As Maye unreels her spool of 30 events over the festival’s 12 days, it has to be acknowledged that while this is the first year that Rough Magic will take part in the festival – with Georgina Miller’s new play, Freefalling, directed by Lynn Parker – it is also the first time since 2001 that the now defunct Corcadorca will be absent. “They gave 17 productions with us. The longevity of that relationship is quite rare in a multidisciplinary festival like ours, and the ambition shown in the number of incredible performances they have presented in that time is extraordinary.”

The challenge for the festival is to adapt the programming without Corcadorca; how to find world-class art with which audiences can engage. Thinking back to Corcadorca’s 2005 festival production of The Merchant of Venice, Maye says that the company’s influence on the festival, and its audiences through the years, was huge. “My job is to consider what we have had and to think about what’s next. I believe there are two elements to the Corcadorca legacy: first, the artists they nurtured and, secondly, the audiences they nurtured at the same time.. What now can we provide on a similar scale and with that type of work?”

Maye’s response is to embrace Corcadorca’s third and most exciting legacy by using the city as a stage. A devotee of street parades, and of open-air performances and installations, she understands the excitement of communal experiences, of familiar spaces shared with something dramatically strange. “Research has reminded us that people want something new. We need the reliability of experienced professional practitioners and organisations, but we also work closely with emerging artists whose ideas this year will be events next year or the year after. It takes time, but it brings results.”

Funded by a €440,000 base grant from the Arts Council of Ireland that is bolstered by a variety of individual grants and bursaries – not to mention invaluable permission to use spaces across the city – the festival uses venues that stretch from Cork Opera House, the Granary and Firkin Crane to the Crypt and the Crawford, and from parks, streets and squares to, in one case at least, the sky.

Elll, aka the composer, producer and DJ Ellen King, is the festival’s artist-in-residence; she’ll be joined in the line-up by, among others, Philip Connaughton, Gina Moxley, Orla Barry, Mayfield Men’s Shed, Junk Ensemble and Broken Crow. Amanda Coogan and the choirs of the Dublin and Cork deaf communities, in tune with the festival’s guiding theme, will bring Beethoven’s Ode to Joy to the city; and Stephanie Lüning will flood John Redmond Street with pink foam under the tower of Shandon.

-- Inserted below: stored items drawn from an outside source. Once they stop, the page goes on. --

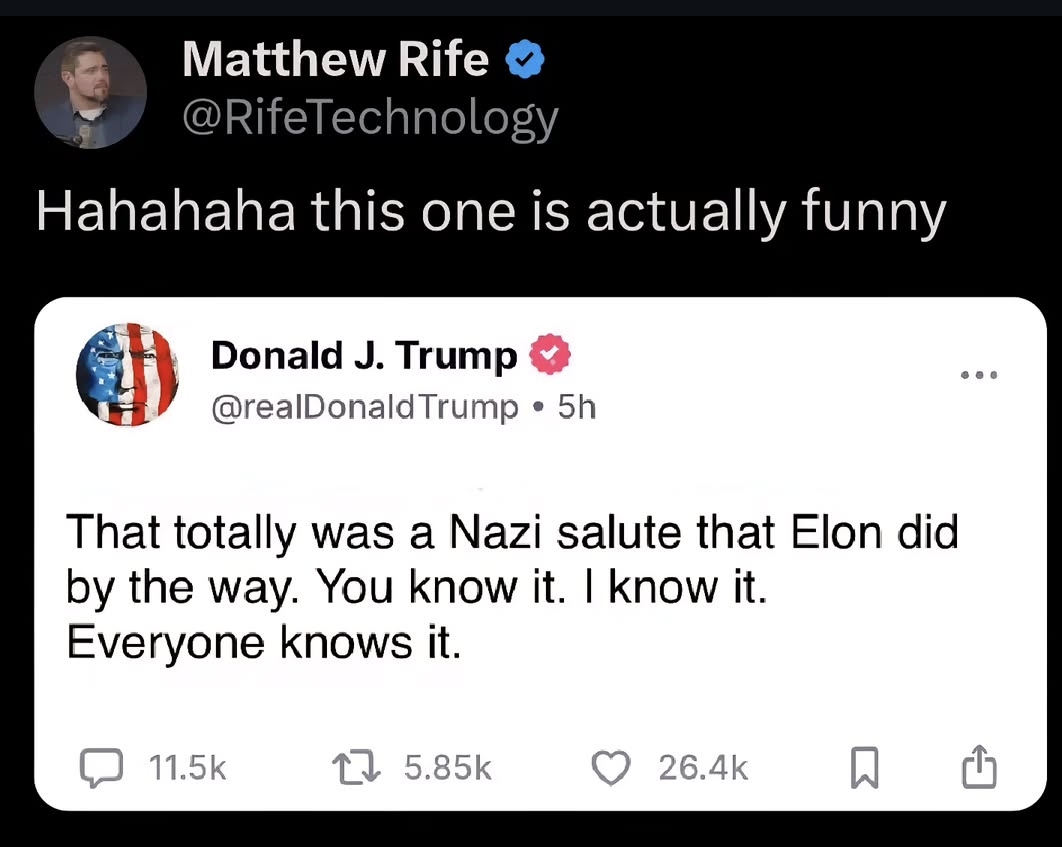Click the pink verified badge in quoted post
The width and height of the screenshot is (1062, 847).
[549, 355]
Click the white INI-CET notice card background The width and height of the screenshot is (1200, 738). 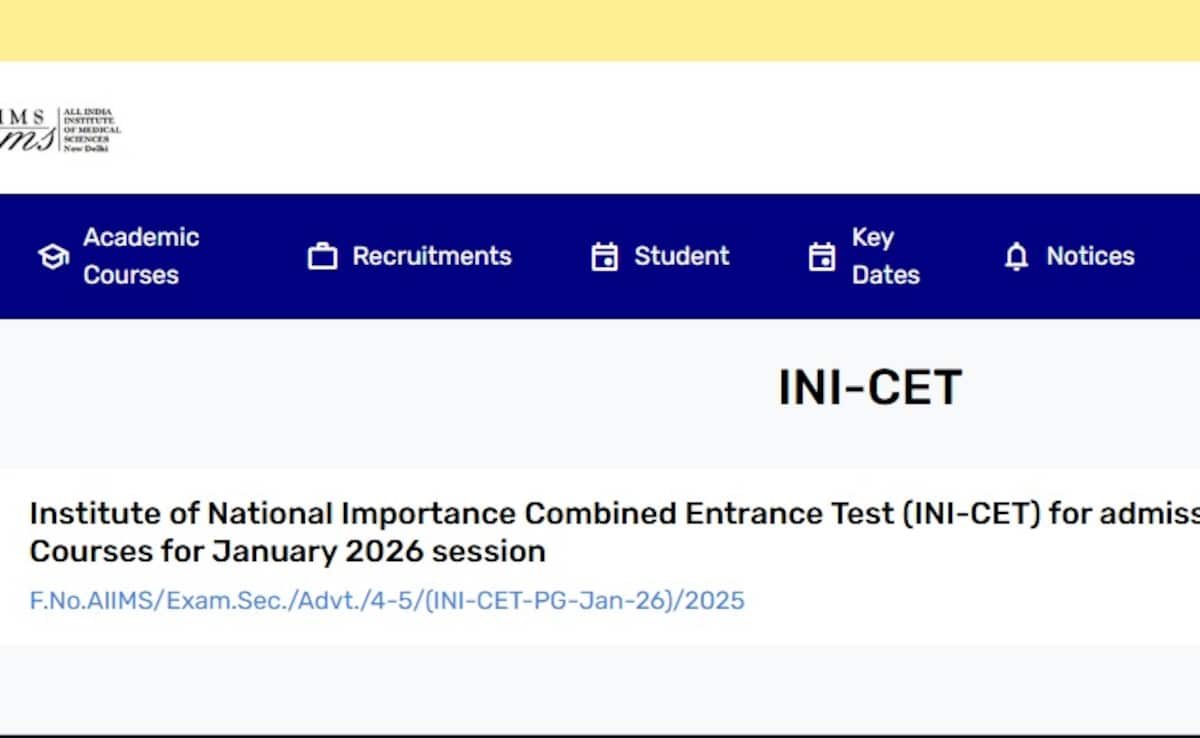950,600
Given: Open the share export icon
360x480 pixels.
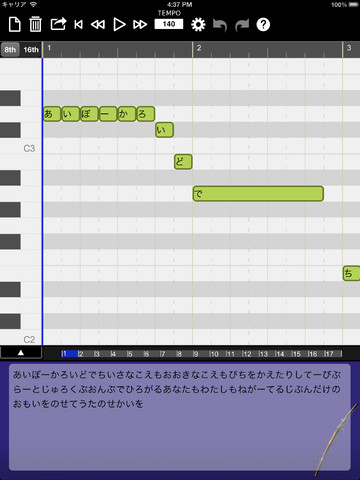Looking at the screenshot, I should [x=58, y=24].
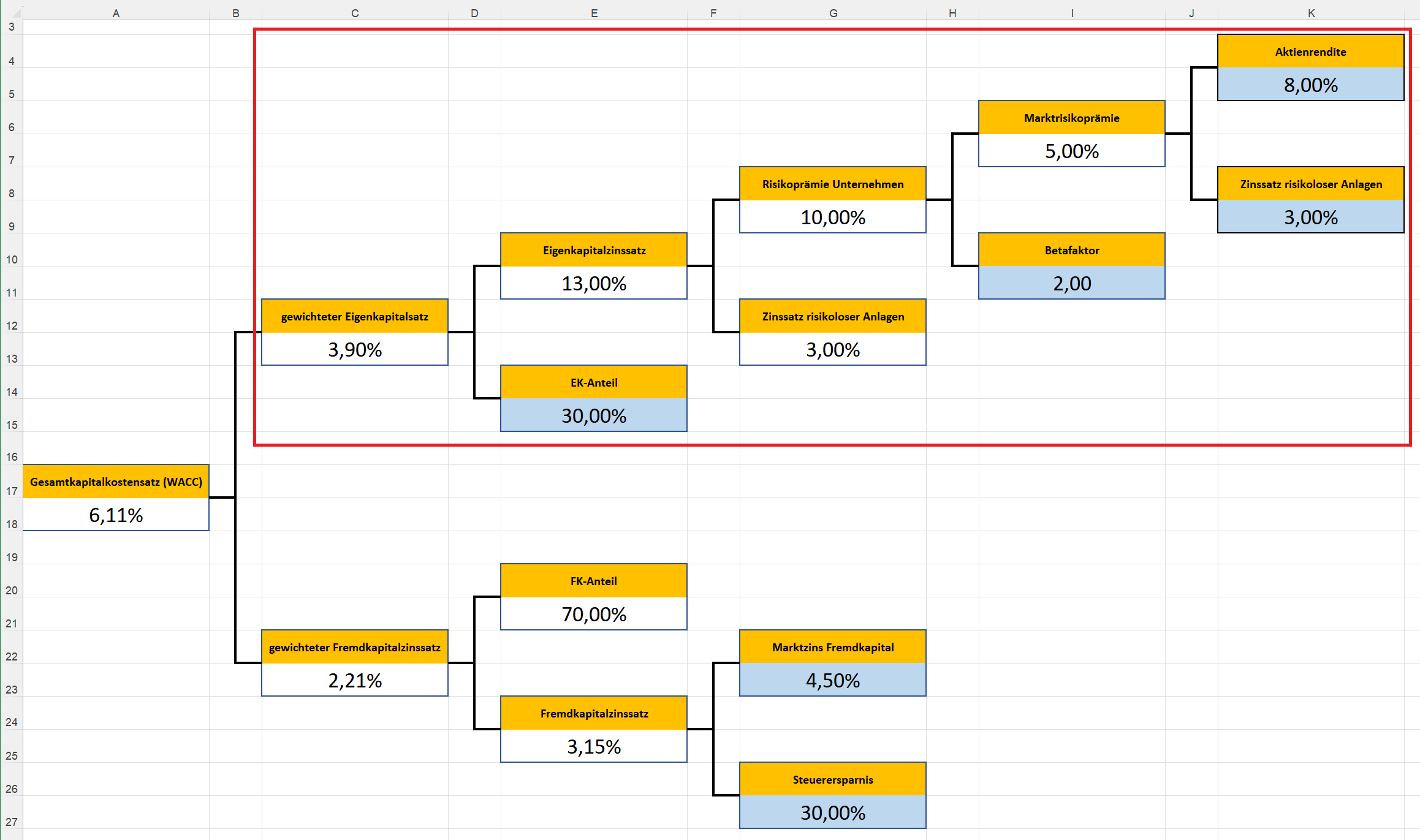Image resolution: width=1420 pixels, height=840 pixels.
Task: Select column G header
Action: (x=833, y=13)
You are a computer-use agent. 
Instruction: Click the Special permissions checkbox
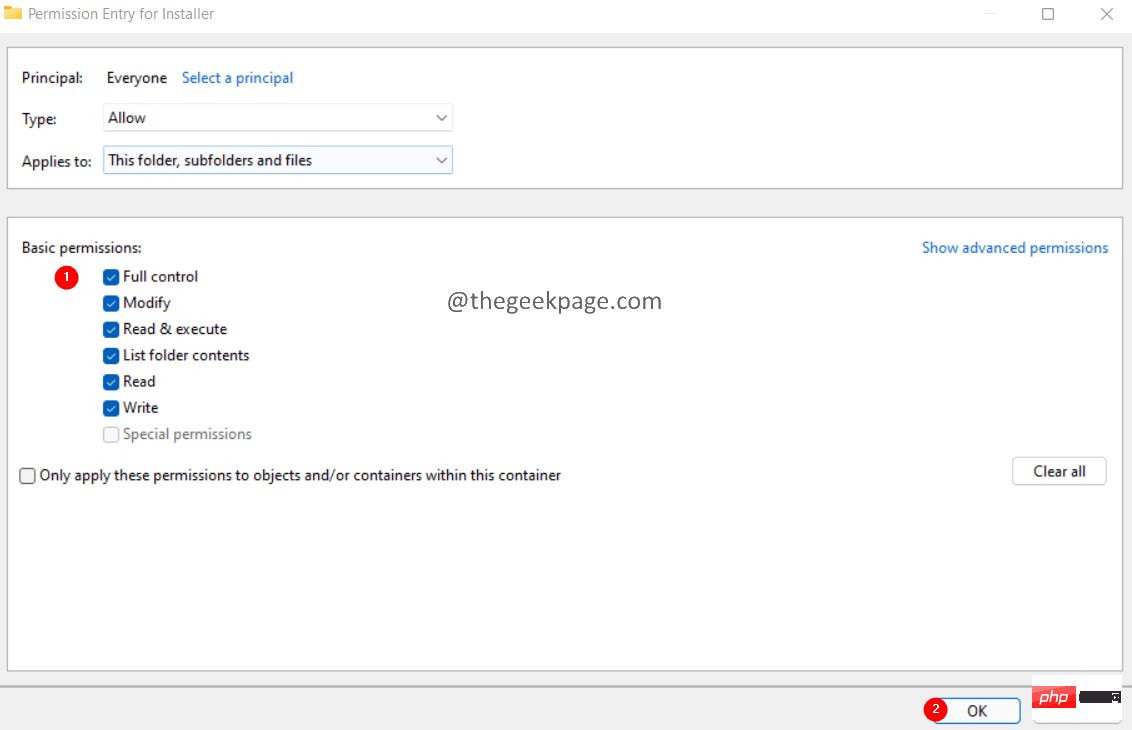(111, 435)
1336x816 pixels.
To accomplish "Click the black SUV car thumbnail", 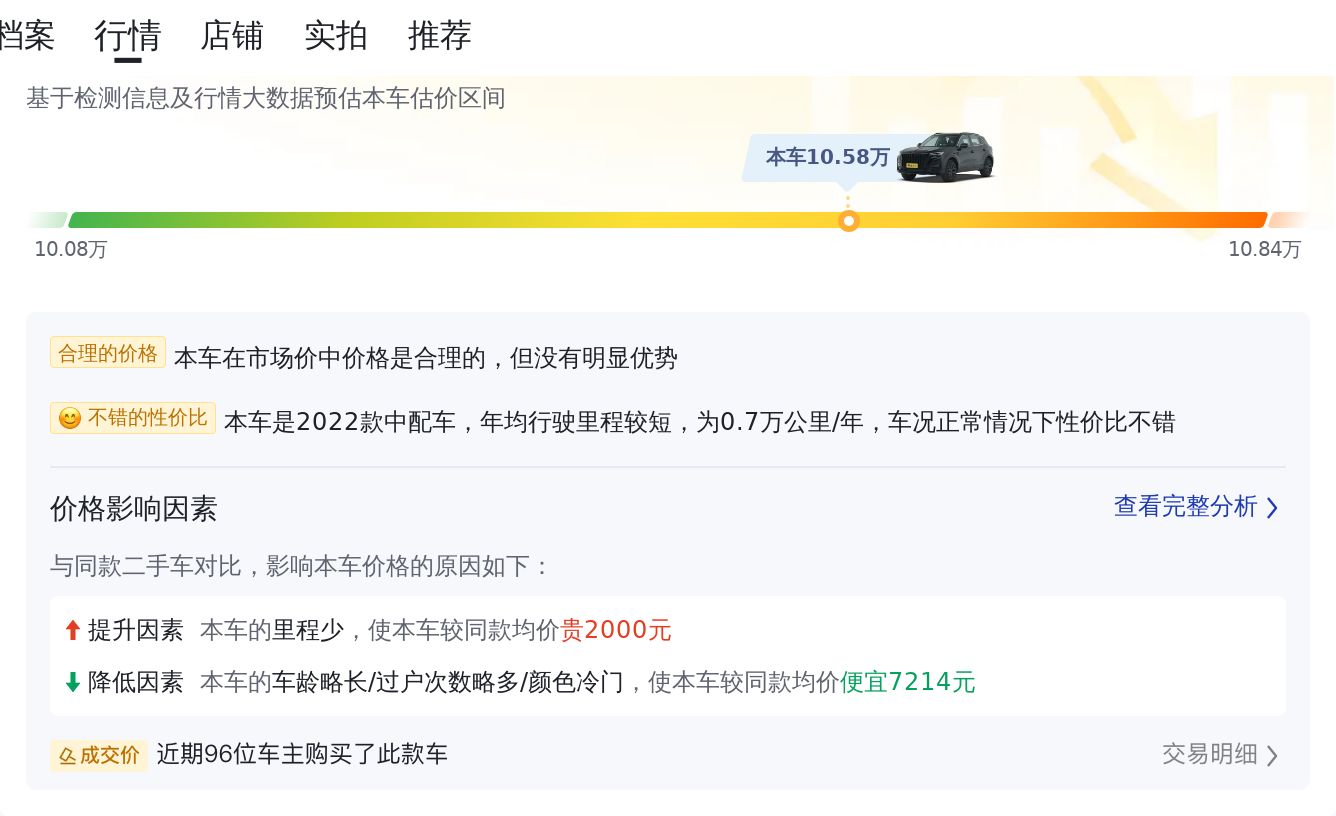I will click(x=945, y=156).
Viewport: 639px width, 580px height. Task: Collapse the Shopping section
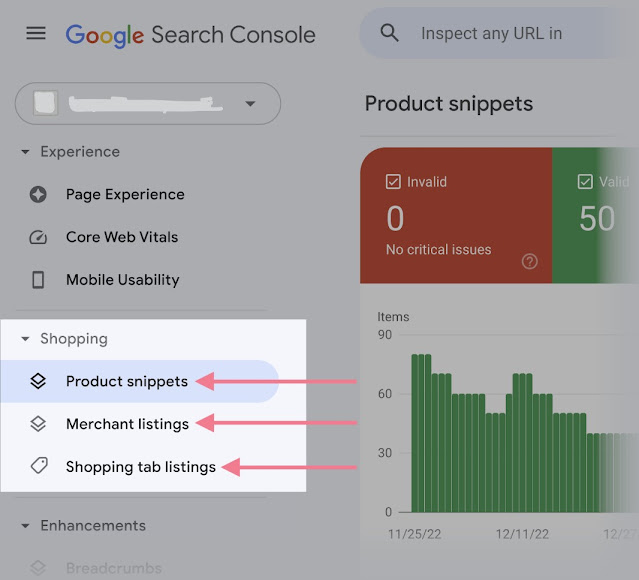pyautogui.click(x=25, y=340)
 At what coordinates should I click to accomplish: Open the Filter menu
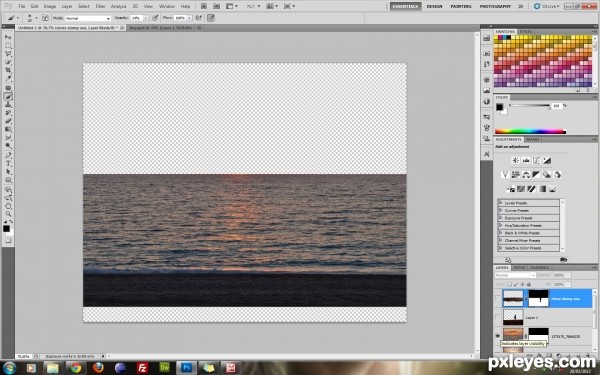pos(100,6)
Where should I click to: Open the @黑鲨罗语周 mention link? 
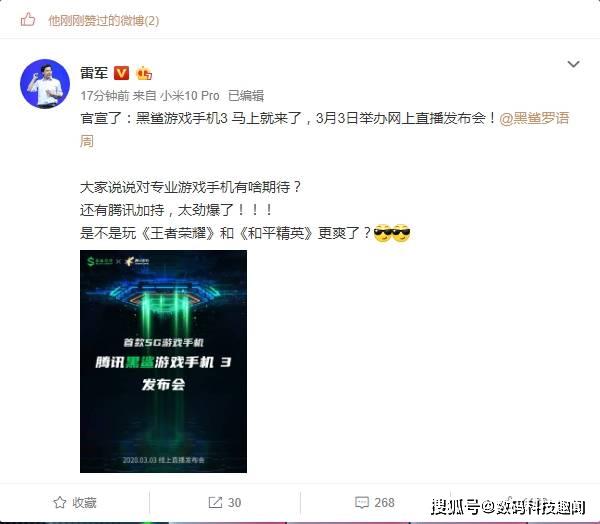(x=324, y=129)
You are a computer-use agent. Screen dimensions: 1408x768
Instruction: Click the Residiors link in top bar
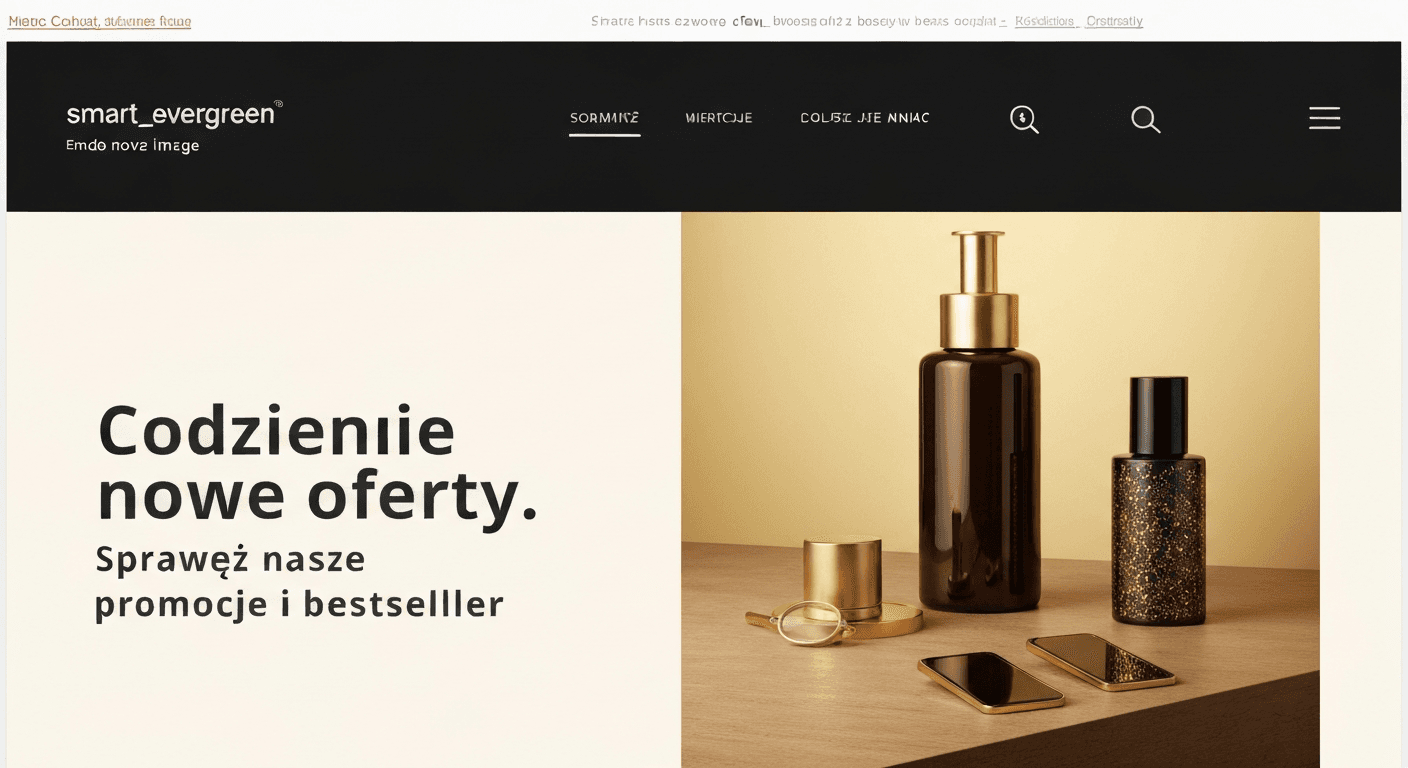1045,21
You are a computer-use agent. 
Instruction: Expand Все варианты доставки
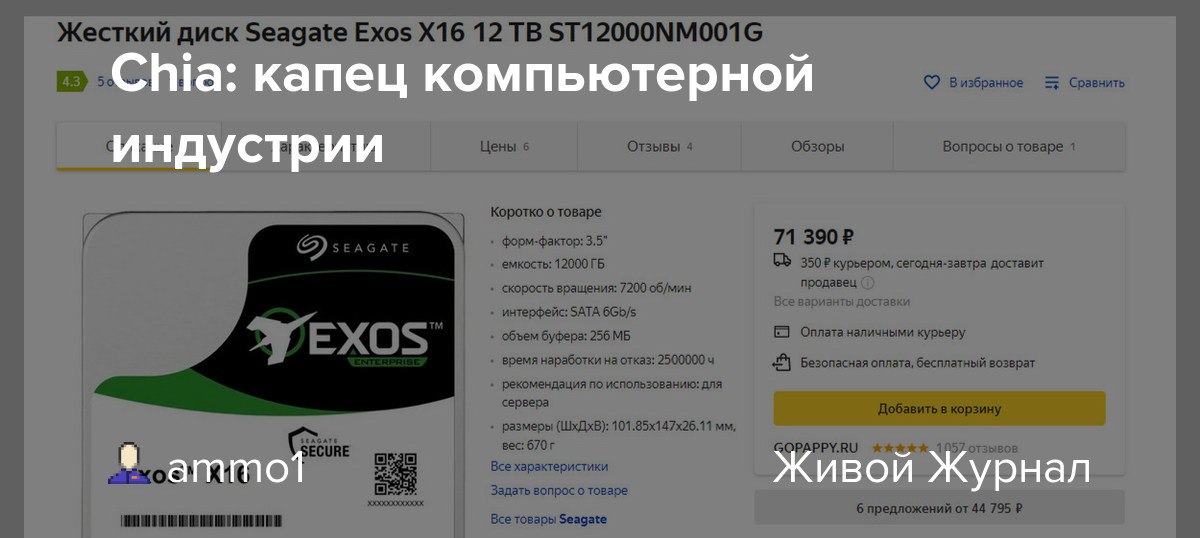(842, 301)
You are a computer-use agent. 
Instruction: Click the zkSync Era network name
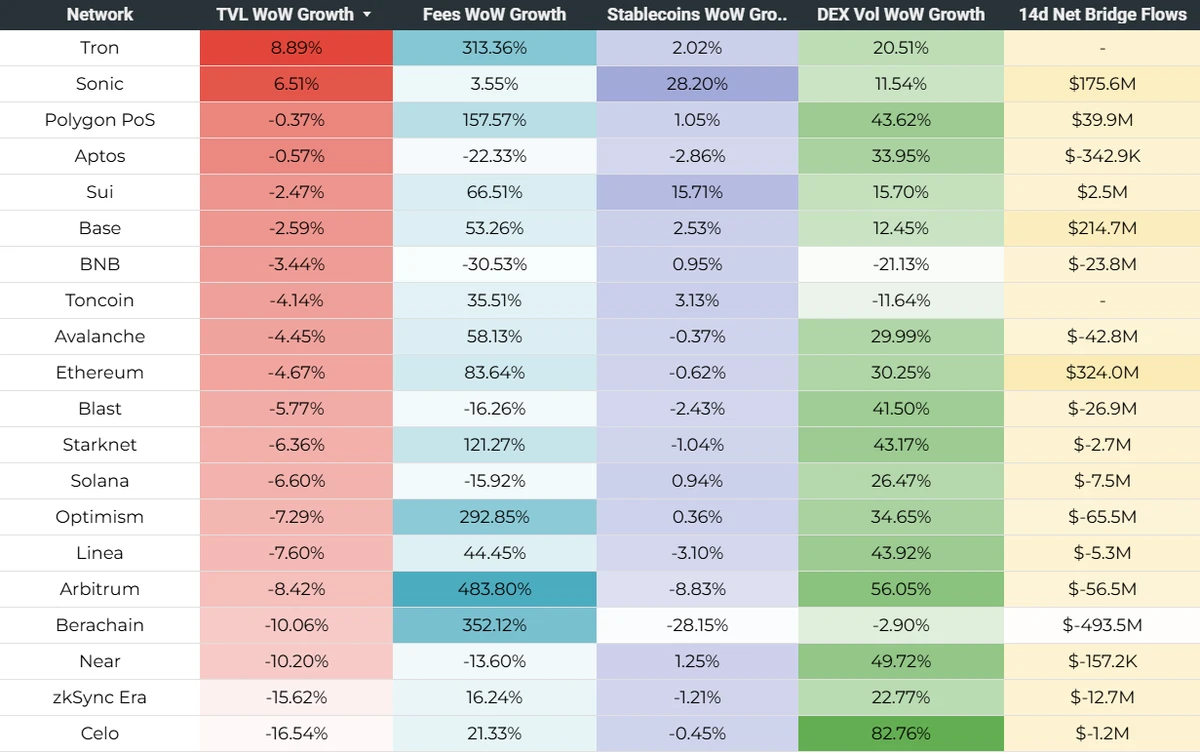point(100,697)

The festival’s gorgeously exuberant imagery matches the shine and beat of the big parade planned once again to fill Oliver Plunkett Street almost at the same time as a group of street performers from France are visiting to interrogate the city’s capacity for extravaganza. “It’s easier to buy in, of course,” Maye says, “but inviting international artists who have the skills and experience required to make an event which remains of Cork and in Cork, that’s what gives us a new view, a new perspective on our own city.”

She adds, “The sense of excitement is still the dominant feature of my approach. There’s so much more that we can do and we will do.”